Even a mom and pop store may be deeply affected by swings in exchange rates, if for example it deals in products and services with large components of imports. Finished goods on shelves may be indigenous, but may contain substantial imported components and raw materials. Customers, suppliers, sellers, financiers, and wage bills of large companies can also be buffeted unexpectedly by changes in relative currency values. Most countries now allow market forces to determine market forces to determine the relative values of their home currencies, but China is an influential exception to this norm. The Chinese government manipulates the value of the RMB so as to gain advantages for its exports.

Therefore, buying from or selling to China has additional currency implications.

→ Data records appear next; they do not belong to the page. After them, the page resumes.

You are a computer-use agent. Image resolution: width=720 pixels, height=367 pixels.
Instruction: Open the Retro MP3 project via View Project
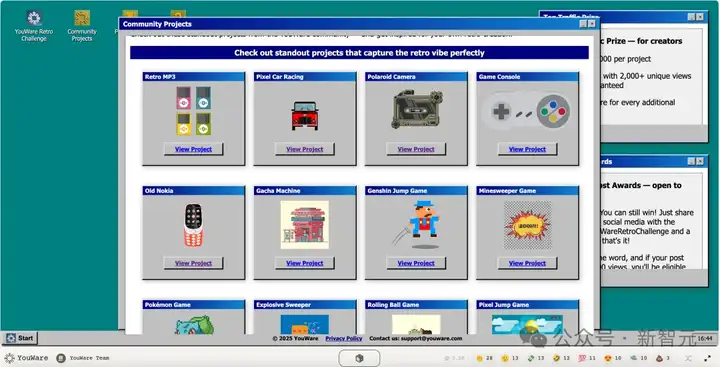(193, 149)
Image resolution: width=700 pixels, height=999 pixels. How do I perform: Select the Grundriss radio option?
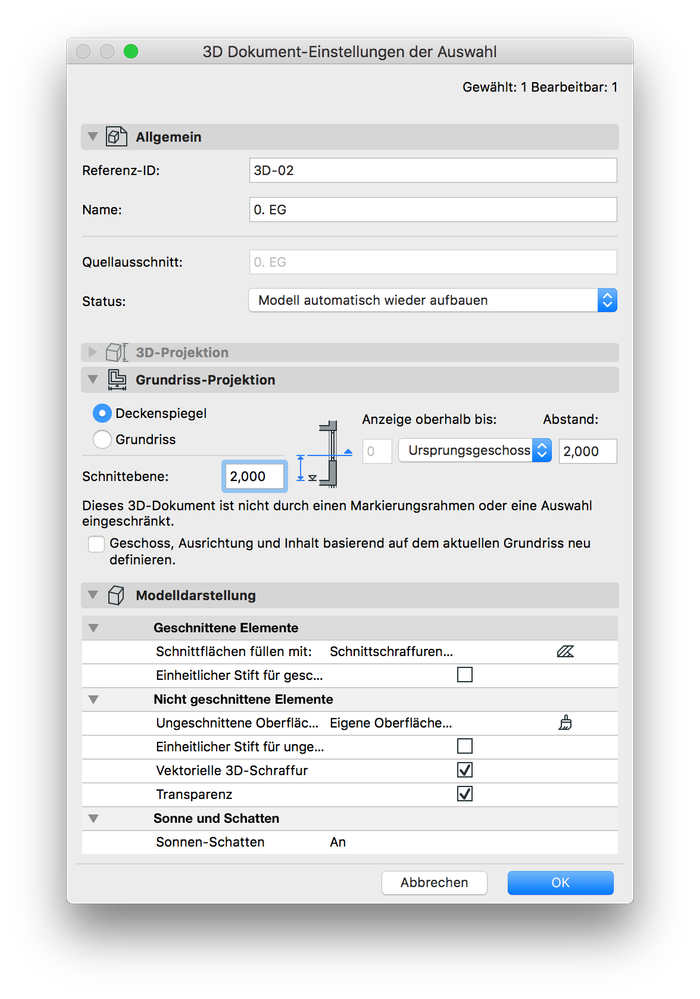101,439
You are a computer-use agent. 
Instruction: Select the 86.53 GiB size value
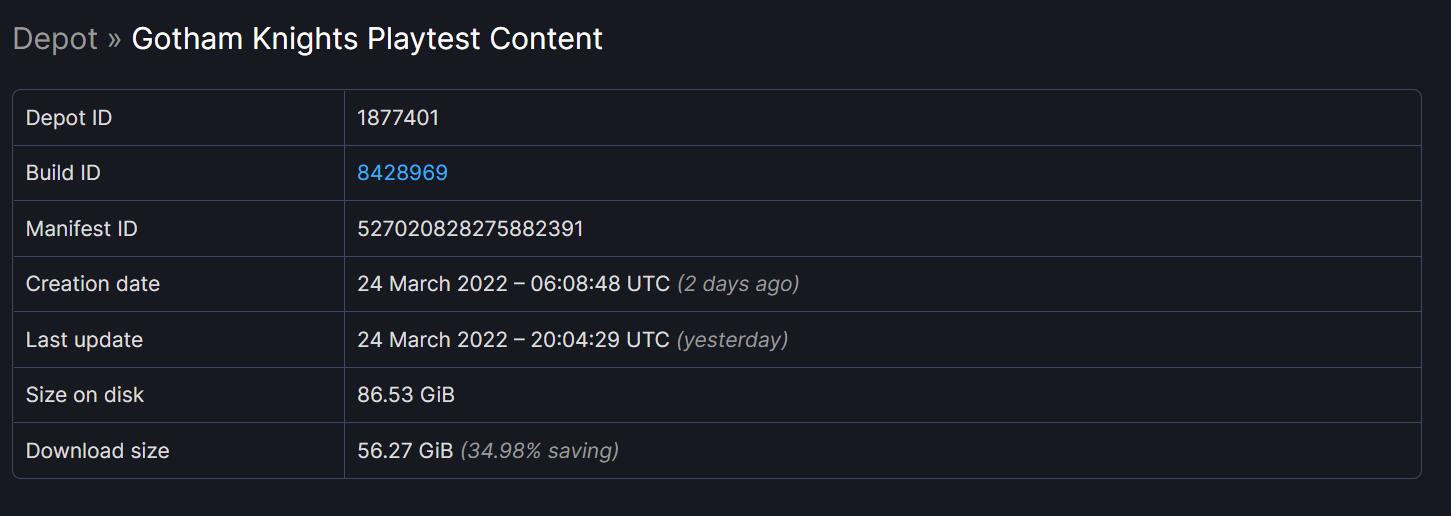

Exports, Imports, and Stocks

Every investor must have comprehensive information about the imports and exports of all companies in which he or she holds stocks. Statutory financial disclosures do not provide comprehensive details of all the currencies which influence performances of stocks, so investors must dig out this information from data about a company’s key customers and important items of purchase. An ideal situation prevails if a company’s revenues are evenly spread across a number of developed and stable economies, or if the product or service offering is relatively price insensitive. Conversely, returns from stocks of generic producers which are heavily dependant on one country or another, are always suspect because exchange rate fluctuations can make quick and deep in-roads in to profits. Similarly, products and services with high dependence on imports from selected sources can lose market shares rapidly if exchange rate conditions are turbulent. Some currencies are tied to baskets of others, making the situation even more complex and difficult to predict. Finally, the matter is fluid so conclusions which were developed even in the recent past can become irrelevant quickly. Investors must question the impacts that foreign exchange movements may have on business performances in future quarters, and about the hedging strategies of companies in which they hold stocks.